▶ What to produce
The answer should hold exactly the lines of the entries below from the one containing "Given: Click the Course column header" through the last line, both included.

▶ Data shown
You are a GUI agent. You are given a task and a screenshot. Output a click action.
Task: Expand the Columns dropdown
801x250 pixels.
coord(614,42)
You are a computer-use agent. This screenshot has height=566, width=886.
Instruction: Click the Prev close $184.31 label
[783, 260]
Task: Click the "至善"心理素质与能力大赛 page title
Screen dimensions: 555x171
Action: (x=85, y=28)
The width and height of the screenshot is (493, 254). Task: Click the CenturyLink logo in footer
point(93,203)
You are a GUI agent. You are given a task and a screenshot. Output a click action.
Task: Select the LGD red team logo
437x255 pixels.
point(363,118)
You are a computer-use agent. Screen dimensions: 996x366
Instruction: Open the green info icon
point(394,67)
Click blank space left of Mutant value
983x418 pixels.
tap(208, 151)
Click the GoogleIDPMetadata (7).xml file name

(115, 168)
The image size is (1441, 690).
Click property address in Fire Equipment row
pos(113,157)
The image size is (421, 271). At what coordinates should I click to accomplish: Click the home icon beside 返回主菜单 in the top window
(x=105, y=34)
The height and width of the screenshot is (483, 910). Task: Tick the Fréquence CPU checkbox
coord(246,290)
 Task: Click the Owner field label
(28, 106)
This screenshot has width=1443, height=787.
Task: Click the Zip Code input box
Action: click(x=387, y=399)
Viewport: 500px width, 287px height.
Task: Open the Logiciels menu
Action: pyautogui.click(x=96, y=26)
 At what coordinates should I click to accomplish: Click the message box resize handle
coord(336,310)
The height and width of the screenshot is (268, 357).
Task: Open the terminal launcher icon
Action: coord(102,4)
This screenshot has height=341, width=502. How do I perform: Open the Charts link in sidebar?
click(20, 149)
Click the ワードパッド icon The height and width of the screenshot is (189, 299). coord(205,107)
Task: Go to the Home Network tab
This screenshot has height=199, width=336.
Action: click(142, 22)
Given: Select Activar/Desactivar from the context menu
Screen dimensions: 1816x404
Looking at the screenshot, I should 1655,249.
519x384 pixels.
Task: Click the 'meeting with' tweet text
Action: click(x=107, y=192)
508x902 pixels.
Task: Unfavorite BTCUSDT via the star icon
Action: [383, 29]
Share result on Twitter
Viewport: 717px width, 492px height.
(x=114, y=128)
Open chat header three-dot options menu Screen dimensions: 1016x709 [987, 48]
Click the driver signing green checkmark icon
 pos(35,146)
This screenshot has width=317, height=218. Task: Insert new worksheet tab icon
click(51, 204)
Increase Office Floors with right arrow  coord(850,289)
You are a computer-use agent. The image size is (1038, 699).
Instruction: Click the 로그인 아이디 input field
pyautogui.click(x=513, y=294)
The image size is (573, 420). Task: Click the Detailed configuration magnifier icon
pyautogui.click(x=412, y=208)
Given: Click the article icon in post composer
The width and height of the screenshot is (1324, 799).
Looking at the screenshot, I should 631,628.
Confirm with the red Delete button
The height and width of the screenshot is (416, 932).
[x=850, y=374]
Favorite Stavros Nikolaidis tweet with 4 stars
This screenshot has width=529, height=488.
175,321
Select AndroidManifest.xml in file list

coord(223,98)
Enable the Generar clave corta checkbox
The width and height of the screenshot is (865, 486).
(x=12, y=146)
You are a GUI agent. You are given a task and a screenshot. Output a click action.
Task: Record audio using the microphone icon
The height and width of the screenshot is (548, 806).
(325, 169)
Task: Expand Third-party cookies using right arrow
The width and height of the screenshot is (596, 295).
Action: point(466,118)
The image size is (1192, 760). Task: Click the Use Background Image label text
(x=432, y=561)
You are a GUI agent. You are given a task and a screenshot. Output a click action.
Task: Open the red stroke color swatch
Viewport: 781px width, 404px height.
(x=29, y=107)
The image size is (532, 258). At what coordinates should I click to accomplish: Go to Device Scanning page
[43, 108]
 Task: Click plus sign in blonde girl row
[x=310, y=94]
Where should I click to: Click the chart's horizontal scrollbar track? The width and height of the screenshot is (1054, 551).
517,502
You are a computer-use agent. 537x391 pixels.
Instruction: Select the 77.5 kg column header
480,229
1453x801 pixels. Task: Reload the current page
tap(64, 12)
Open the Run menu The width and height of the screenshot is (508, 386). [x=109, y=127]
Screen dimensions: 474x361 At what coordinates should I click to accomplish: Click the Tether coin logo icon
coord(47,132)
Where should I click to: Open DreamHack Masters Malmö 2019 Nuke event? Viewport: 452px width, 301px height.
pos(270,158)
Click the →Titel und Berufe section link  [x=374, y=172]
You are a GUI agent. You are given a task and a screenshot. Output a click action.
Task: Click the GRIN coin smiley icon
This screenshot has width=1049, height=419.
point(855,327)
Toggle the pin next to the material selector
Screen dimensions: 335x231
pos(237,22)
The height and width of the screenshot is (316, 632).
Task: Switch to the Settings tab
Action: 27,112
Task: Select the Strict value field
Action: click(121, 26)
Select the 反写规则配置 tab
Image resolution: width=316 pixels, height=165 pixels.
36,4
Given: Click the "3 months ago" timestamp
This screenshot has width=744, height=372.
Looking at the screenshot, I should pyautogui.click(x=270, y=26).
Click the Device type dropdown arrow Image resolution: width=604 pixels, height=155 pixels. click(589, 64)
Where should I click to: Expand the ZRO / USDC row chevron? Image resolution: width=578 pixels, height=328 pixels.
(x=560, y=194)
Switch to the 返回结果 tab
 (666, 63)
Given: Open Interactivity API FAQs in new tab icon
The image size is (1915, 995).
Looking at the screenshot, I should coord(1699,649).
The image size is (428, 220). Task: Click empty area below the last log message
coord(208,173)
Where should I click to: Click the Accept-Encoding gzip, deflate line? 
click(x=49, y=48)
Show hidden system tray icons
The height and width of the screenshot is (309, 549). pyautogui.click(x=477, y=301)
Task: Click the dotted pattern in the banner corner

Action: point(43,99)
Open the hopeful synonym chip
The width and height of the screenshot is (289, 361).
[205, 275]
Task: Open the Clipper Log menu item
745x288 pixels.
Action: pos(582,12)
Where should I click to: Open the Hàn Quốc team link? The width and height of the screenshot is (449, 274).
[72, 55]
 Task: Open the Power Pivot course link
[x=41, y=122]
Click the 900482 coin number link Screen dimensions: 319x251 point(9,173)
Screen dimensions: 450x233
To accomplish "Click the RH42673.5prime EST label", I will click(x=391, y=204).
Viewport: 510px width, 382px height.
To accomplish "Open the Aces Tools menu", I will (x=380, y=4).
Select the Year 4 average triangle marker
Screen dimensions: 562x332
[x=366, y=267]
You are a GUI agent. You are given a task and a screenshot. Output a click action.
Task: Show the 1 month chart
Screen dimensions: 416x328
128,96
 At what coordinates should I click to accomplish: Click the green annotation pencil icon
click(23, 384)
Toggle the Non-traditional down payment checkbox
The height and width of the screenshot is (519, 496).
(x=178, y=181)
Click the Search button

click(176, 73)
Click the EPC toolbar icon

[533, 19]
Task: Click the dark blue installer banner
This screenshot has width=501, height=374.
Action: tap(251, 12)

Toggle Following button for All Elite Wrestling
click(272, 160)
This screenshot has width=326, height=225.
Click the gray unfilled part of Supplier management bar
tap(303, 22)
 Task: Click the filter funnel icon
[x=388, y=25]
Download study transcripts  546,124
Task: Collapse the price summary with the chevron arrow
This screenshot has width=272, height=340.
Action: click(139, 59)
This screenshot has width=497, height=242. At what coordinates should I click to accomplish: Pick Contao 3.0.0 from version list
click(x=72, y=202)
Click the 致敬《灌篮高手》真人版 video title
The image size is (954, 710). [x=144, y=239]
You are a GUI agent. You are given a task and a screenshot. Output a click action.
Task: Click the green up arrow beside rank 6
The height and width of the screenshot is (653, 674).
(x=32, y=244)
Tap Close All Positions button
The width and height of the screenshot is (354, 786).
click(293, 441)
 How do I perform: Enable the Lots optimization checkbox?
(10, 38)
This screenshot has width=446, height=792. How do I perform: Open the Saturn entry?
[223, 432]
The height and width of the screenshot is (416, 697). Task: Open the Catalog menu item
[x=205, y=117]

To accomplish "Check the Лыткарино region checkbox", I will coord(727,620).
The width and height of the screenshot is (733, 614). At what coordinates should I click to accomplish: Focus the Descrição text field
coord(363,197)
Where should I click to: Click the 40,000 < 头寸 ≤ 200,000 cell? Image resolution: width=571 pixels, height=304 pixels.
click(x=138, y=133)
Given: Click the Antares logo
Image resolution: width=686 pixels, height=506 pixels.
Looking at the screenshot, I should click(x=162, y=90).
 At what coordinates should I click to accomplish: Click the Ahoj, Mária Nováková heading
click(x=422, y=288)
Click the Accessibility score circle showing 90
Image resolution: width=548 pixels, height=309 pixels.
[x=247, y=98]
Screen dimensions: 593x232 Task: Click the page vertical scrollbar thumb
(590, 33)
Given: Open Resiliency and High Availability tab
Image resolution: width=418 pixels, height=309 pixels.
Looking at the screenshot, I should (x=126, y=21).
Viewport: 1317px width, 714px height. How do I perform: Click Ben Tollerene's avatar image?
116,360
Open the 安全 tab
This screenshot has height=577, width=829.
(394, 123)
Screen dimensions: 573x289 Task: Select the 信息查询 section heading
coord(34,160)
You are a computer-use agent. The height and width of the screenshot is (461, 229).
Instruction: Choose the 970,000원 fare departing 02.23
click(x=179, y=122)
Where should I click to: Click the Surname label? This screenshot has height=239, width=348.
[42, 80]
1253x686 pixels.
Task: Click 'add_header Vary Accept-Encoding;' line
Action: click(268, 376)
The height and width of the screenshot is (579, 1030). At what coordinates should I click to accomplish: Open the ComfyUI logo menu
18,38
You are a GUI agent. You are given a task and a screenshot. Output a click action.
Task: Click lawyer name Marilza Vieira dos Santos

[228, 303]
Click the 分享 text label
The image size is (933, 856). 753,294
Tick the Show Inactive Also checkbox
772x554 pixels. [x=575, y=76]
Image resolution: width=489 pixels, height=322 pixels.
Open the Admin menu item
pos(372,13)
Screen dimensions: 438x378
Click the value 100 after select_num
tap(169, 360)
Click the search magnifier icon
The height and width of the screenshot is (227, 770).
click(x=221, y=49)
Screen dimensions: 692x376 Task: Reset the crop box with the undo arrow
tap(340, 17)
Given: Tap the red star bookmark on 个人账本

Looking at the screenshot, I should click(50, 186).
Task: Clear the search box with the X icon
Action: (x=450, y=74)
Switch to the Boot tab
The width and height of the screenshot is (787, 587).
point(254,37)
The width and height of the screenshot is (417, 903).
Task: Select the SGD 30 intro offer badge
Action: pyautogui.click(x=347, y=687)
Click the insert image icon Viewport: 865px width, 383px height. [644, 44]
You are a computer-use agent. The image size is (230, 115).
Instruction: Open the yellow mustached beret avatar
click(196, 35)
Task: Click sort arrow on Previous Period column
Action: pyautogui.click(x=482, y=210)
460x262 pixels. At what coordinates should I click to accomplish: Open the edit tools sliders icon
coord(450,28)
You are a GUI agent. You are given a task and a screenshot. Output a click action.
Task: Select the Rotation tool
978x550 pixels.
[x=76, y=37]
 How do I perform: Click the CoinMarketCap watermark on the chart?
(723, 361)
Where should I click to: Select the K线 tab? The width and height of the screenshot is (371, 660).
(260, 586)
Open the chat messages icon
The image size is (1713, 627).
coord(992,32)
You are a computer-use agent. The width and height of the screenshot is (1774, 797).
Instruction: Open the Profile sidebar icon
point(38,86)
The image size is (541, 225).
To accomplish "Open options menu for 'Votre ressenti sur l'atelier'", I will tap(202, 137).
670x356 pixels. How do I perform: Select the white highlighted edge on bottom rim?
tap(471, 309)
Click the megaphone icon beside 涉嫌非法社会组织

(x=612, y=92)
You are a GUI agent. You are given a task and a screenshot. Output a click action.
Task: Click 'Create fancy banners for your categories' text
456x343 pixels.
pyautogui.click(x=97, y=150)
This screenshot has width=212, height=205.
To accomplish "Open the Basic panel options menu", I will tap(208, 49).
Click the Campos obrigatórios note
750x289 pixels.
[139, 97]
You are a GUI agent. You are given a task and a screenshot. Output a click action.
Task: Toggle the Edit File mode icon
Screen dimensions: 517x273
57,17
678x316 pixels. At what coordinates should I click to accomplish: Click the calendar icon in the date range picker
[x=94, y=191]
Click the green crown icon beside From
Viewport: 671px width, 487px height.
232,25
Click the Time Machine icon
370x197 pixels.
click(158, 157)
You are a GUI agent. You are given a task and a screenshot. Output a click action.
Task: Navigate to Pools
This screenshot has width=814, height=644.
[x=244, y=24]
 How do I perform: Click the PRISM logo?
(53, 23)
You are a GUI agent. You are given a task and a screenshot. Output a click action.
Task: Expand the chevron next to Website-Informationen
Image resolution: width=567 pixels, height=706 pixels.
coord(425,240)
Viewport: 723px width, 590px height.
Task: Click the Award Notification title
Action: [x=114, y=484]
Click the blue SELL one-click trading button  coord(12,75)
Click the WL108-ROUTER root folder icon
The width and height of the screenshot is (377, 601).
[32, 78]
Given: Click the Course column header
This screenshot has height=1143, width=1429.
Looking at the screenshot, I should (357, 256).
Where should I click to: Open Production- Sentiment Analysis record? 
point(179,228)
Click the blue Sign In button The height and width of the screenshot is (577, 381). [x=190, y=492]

▶ Task answer
Given: Click the Course column header
This screenshot has height=1143, width=1429.
Looking at the screenshot, I should (357, 256).
Where should I click to: Open Production- Sentiment Analysis record? 
point(179,228)
Click the blue Sign In button The height and width of the screenshot is (577, 381). [x=190, y=492]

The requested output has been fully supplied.